About this exercise => Return the lines beginning at the one that contains "Task: Click the 50% Fee Concession row label" and running to the end of the records, exactly and with nothing else. Omit pictures.

>>

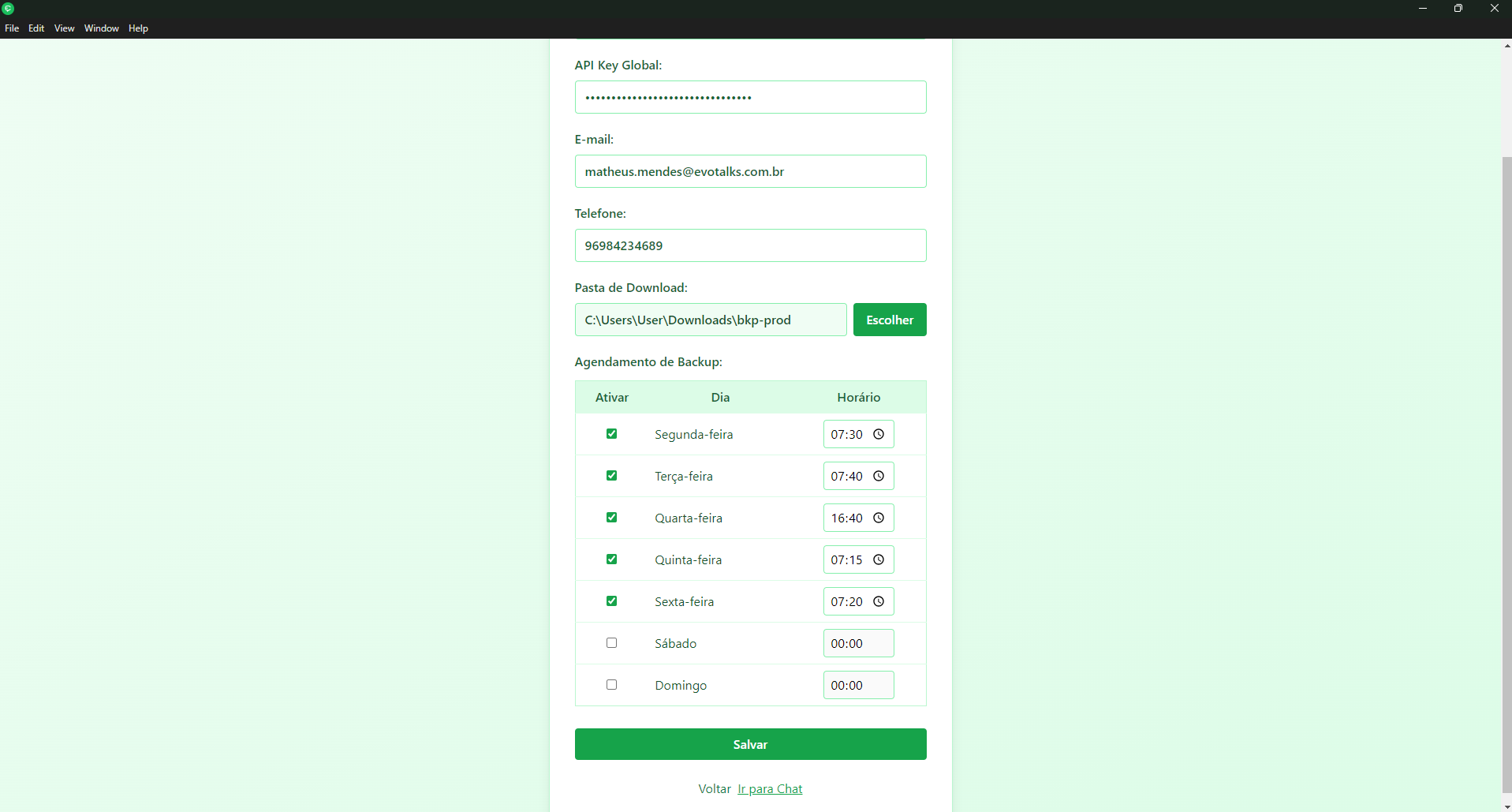The height and width of the screenshot is (812, 1512).
Task: Click the vertical scrollbar thumb
Action: (1506, 473)

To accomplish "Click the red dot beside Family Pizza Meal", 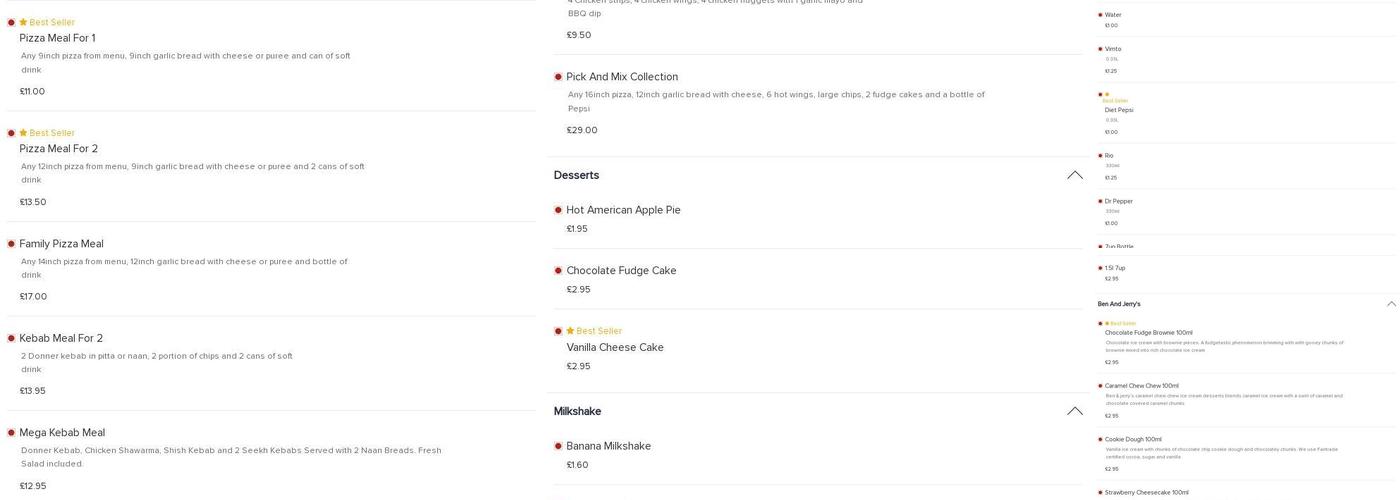I will [x=11, y=244].
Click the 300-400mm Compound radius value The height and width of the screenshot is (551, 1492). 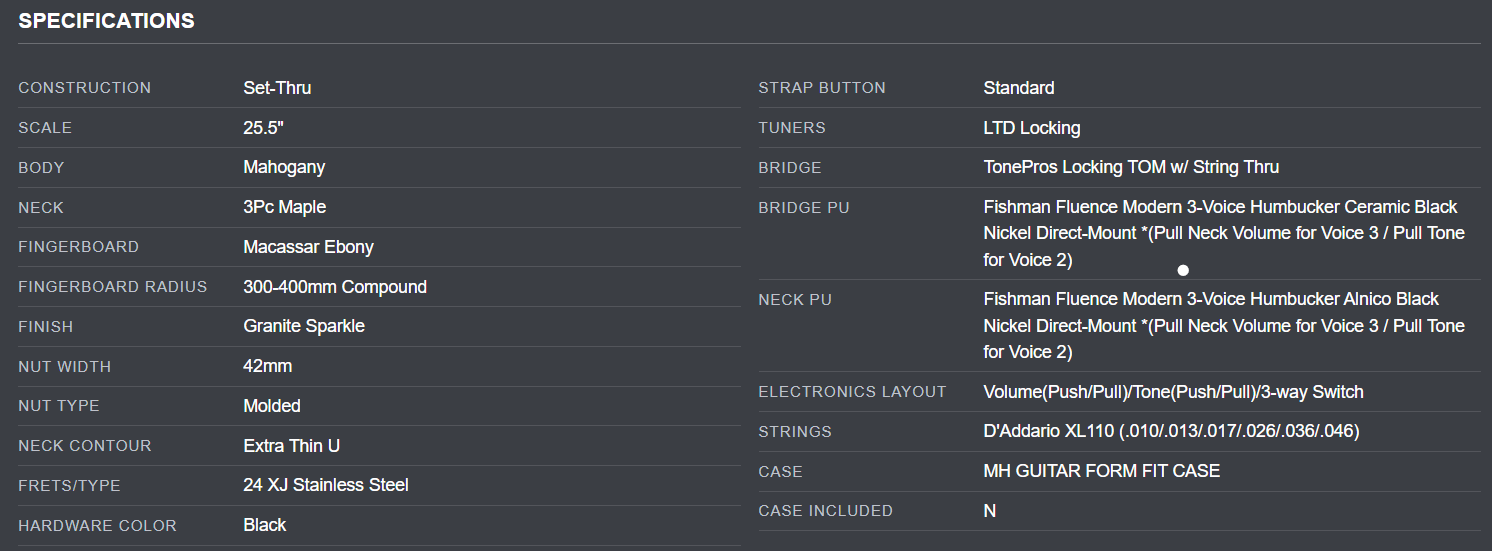(335, 287)
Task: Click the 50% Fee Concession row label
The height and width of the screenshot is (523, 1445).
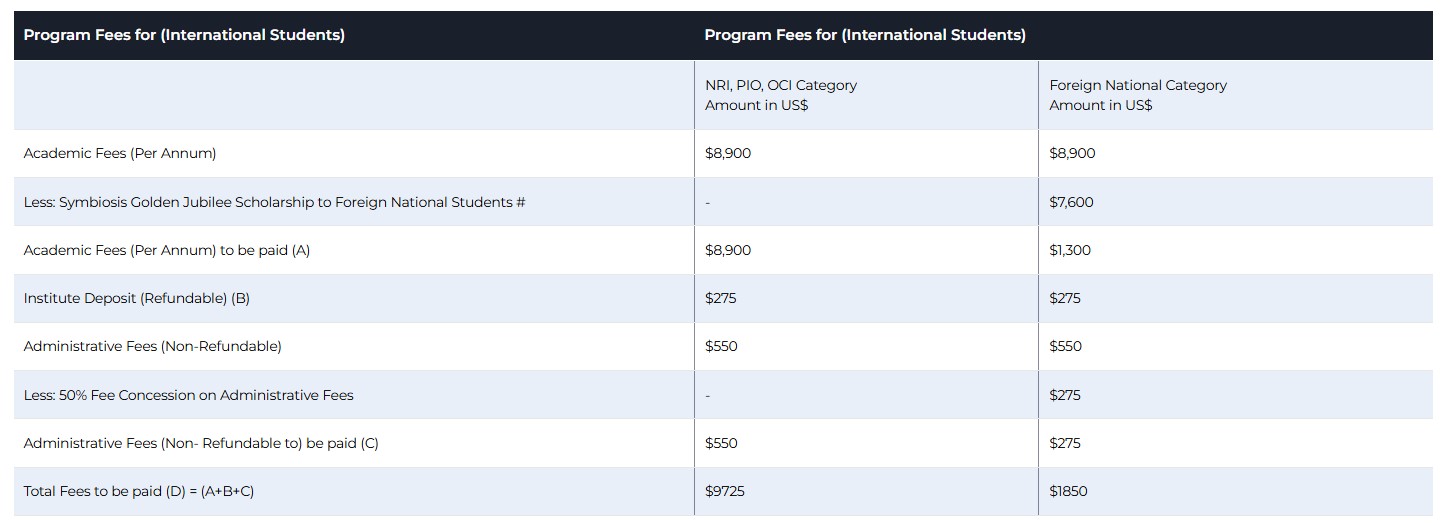Action: tap(188, 395)
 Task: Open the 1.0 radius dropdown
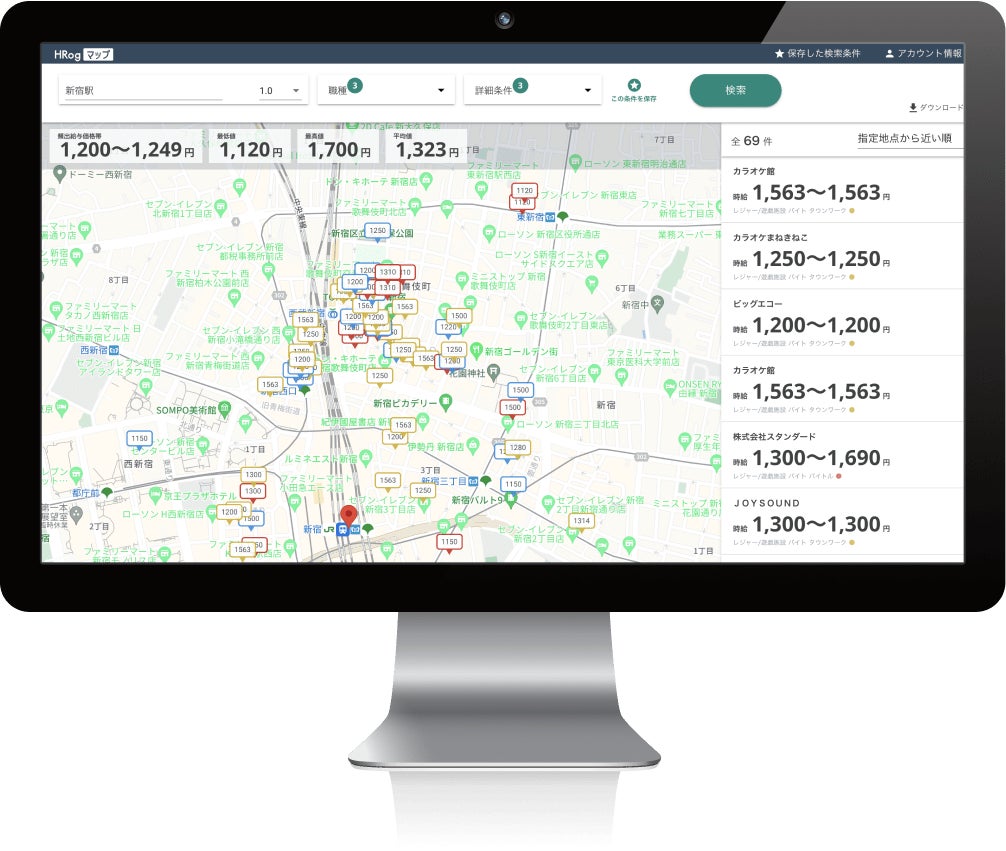pyautogui.click(x=280, y=91)
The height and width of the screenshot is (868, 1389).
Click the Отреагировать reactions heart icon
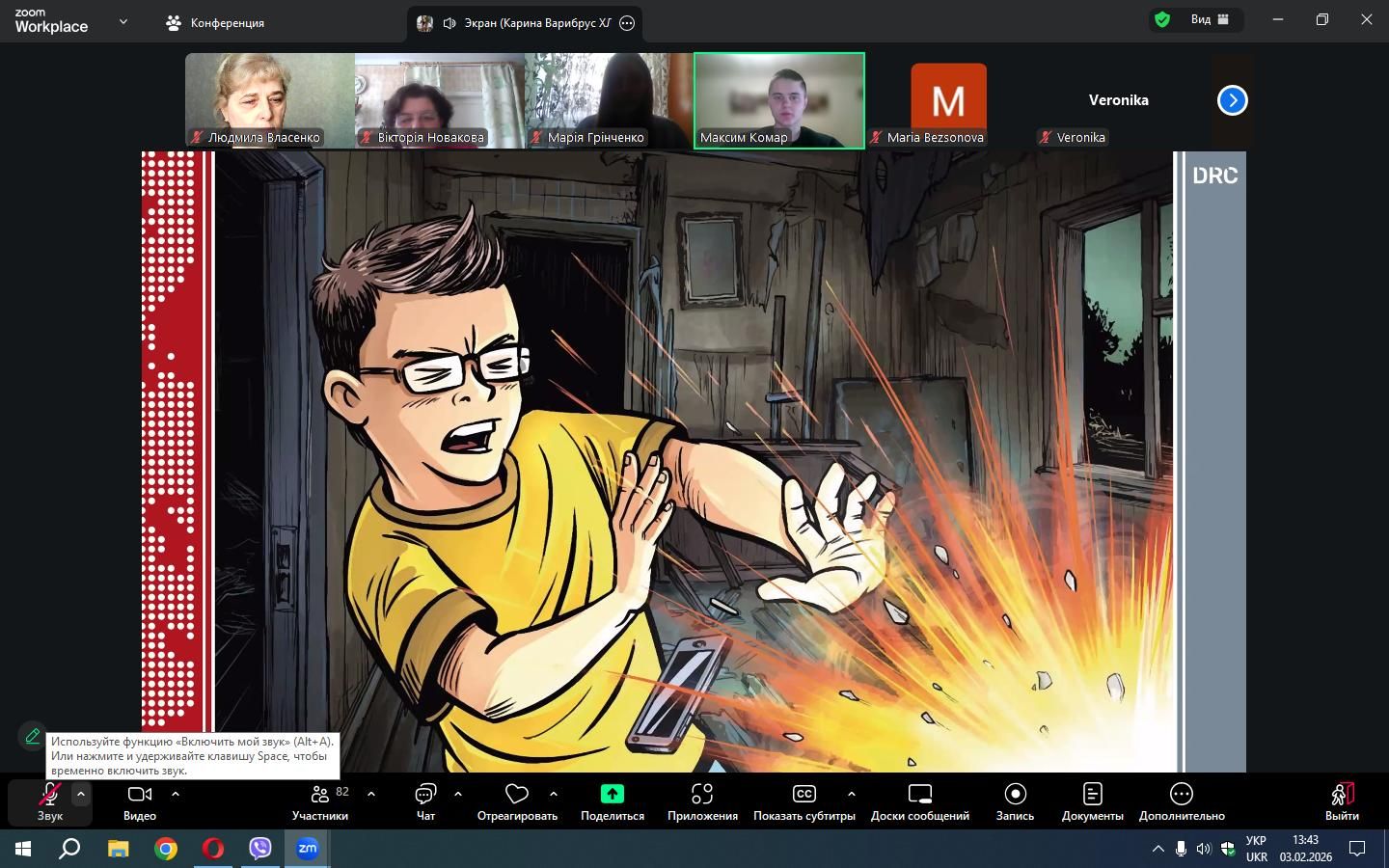pos(517,795)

<<

Solution =>
Task: Click the 50% Fee Concession row label
The height and width of the screenshot is (523, 1445).
Action: tap(188, 395)
 Task: Open the 1.0 radius dropdown
pyautogui.click(x=280, y=91)
The height and width of the screenshot is (868, 1389).
Click the Отреагировать reactions heart icon
pos(517,795)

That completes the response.